Escupió en el suelo, hizo un poco de lodo y lo extendió sobre los ojos del ciego…

«Escupió en el suelo, hizo un poco de lodo y lo extendió sobre los ojos del ciegoJUAN 9:6 BTI

Somos tan “adultos” que prescindimos del Dios, padre de Jesús, para decirnos que solo contamos con nuestras manos y nuestro saber. Es más, con muchos autores cristianos nos diremos que el ser humano es su mediación, que su saber y sus manos son su presencia y su actuación. Toda otra palabra que diga algo diferente, y que afirme que Dios actúa, también, de forma directísima, será tachada de “pensamiento mítico”, y propia de un pasado en el que el ser humano era “menor de edad”. Al final, somos una generación de huérfanos de Dios, no porque él nos haya dejado a nuestra suerte, sino porque nosotros lo hemos cambiado por un ídolo “que tiene boca y no habla, ojos pero no ve, oídos pero no oye, nariz y no puede oler”, y al final, nuestra existencia se traza a imagen y semejanza del ídolo que hemos creado, huérfana de Dios por “mayoría de edad” (Sal. 115:5-6).

Hoy, en medio de la oscuridad que nos envuelve, sale a nuestro encuentro la “historia” de la curación del ciego de nacimiento (Juan 9:1-41), diciéndonos que el Resucitado está entre nosotros, y que por ello no debemos desterrar la esperanza de su actuación a una verdad trasnochada, a un pensamiento infantil. No, en absoluto. De ahí que nuestra oración, nuestra súplica y nuestro ruego no caen en saco roto, sino que se abren a la posibilidad real de que la esperanza que suplicamos se realice aquí y ahora, que el Resucitado vuelva a escupir en el suelo, hacer lodo, y embadurnar nuestros ojos a fin de que podamos ver la realidad que se nos oculta a causa de nuestra “adultez”, a causa de nuestra “mayoría de edad”. ¿A qué realidad me refiero? A la realidad del Dios que actúa en nosotros, en ocasiones concediéndonos la sanidad; en otras, dándonos, a través del Espíritu que mora en nosotros, el ánimo y la fuerza para que nuestra fe no falte en medio de la existencia cuando ésta se torna en espesas tinieblas (1 Cor. 10:13).

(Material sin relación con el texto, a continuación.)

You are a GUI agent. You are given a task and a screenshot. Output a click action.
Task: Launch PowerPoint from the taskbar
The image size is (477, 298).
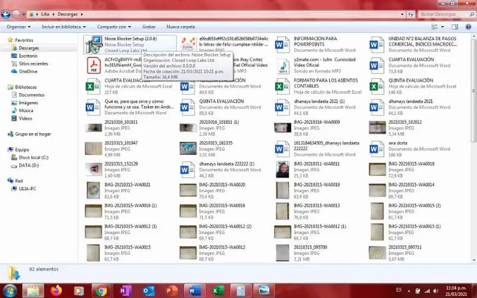172,290
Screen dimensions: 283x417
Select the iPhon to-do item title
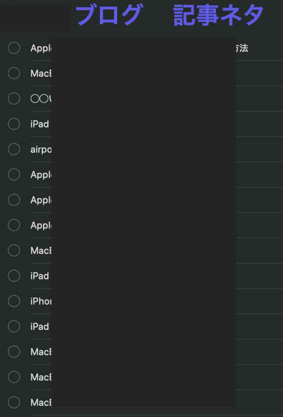pyautogui.click(x=41, y=301)
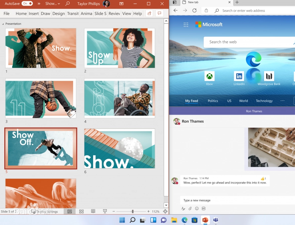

En tiempos como los que vivimos, en los que rigen las tinieblas, se hace necesaria y urgente la luz. Una luz que disuelva la oscuridad y sumerja nuestro mundo en los colores del arco iris, colores que proclaman la asombrosa gracia de Dios. De ahí que, desde la fe que confesamos, creemos en un “Dios que, desplegando su poder sobre nosotros, es capaz de realizar todas las cosas incomparablemente mejor de cuanto pensamos o pedimos” (Ef. 3:20). Vivimos abiertos al misterio, que de vez en cuando nos hace señales a través de los destellos de su gracia en medio de nuestra historia. Solo esperamos en el Dios, padre de Jesús. Nada más, ni nada menos.